Additional Apps: This is another compromise. The orignator of this concept only installed and used Signal. I wanted slightly more capability out of my ultra-private iPod Phone, so I added two additional apps. First, I installed a VPN application. This gives me a bit more security, routing my Signal traffic first to a remote server through an encrypted tunnel. It also ensures that at least some of the data that is being sent in the background (which I attempted to minimize through device settings) is encrypted. It should be noted, however, that iOS devices do not route certain data through a VPN, including push notifications and iMessage/FaceTime.
The other applications I installed is MiniKeePass. This is an iOS-friendly fork of the well-known KeePass password manager. This allows me to securely keep up with my iCloud and Apple ID login information, VPN credentials, and any other sensitive information I may need to store on my ultra-private iPod phone.
Usability: I was somewhat surprised to find how easy this setup actually is to use. Despite requiring a set of headphones with an inline mic. Finding public Wi-Fi hotspots is not difficulty, and Signal calls are not overly data intensive and work even on relatively slow networks like those in hotels.

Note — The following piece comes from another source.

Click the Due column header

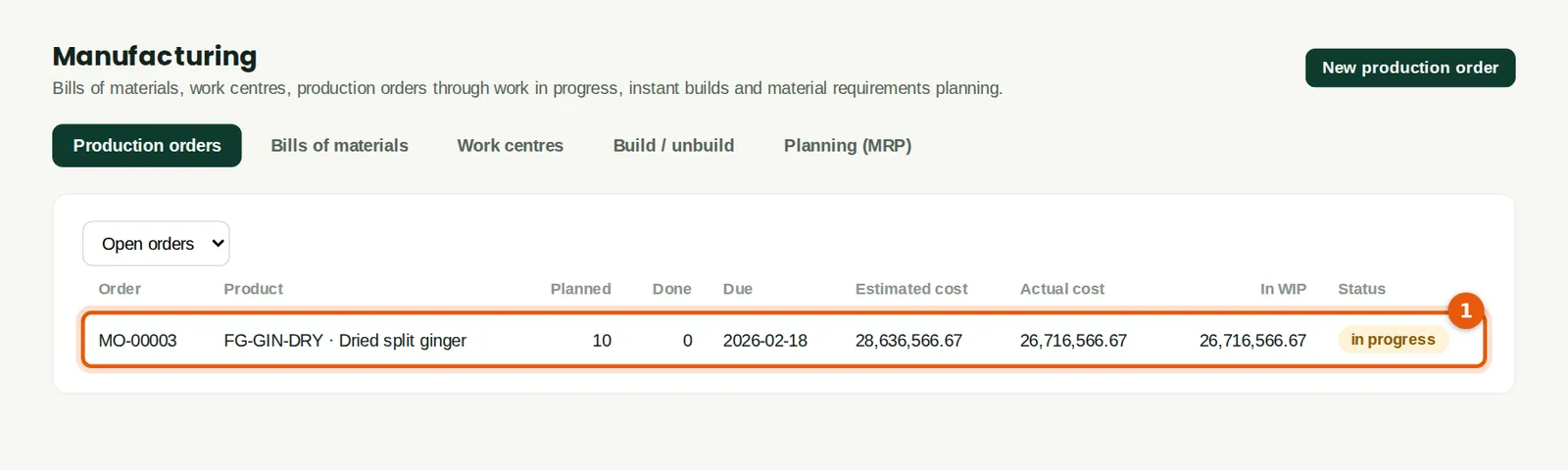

This was an incredibly rewarding experiment. In the near future I will probably set up another ultra-private iPod phone and reserve it for totally anonymous usage. Or will I…? Just kidding – I most likely will. Not only is this device incredibly private, it is also convenient and relatively inexpensive. Being thinner and lighter than an iPhone (and much less expensive) the iPod Touch would make a great backup phone (with iMessage and FaceTime capability) or phone for your “go bag”.